Last week, we received the official diagnosis for Isabella's brain cancer:
Glioneuronal neoplasm with anaplastic features (which is a type of anaplastic astrocytoma)
There is a clinical trial that specifically treats these malignant gliomas in young children, called Head Start (Phase 3). The protocol for this treatment calls for 4-5 cycles of chemotherapy (4 weeks apart), followed by a final week of extremely intensive chemotherapy.
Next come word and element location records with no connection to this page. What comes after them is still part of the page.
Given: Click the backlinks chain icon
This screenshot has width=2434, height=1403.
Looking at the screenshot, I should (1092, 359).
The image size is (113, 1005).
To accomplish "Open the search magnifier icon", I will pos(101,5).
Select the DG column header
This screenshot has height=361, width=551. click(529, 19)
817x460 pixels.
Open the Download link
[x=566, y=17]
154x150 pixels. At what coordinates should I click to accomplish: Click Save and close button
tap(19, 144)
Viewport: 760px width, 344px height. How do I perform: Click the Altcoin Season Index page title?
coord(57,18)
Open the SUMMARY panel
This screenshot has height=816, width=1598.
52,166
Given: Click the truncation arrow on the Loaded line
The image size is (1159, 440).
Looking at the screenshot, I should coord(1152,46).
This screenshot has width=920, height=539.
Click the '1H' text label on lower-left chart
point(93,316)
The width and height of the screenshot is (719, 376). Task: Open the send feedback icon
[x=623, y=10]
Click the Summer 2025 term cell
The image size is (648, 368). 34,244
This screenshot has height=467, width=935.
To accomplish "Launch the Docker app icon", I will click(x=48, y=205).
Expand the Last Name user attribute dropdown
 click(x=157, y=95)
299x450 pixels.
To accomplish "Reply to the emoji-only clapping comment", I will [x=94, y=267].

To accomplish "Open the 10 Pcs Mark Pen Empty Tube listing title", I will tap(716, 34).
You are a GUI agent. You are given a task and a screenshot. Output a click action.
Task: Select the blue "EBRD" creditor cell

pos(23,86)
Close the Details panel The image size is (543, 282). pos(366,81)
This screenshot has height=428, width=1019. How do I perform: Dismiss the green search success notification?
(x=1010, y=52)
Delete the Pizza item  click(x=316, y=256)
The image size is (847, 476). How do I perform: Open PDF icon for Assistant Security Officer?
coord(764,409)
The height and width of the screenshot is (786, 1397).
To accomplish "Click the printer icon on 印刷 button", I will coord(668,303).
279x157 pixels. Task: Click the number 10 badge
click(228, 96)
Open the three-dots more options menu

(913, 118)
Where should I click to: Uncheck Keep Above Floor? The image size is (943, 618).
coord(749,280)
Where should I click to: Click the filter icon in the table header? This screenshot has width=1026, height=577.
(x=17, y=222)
That final dose is so severe that Isabella will require a stem cell infusion to assist her recovery since her white blood cell count will end up being very low. If necessary, we will then use radiation to kill any remaining cancer cells. The purpose of this trial is to eliminate or reduce the requirement to use radiation since radiation has several long term side effects affecting intelligence, growth, and motor skills.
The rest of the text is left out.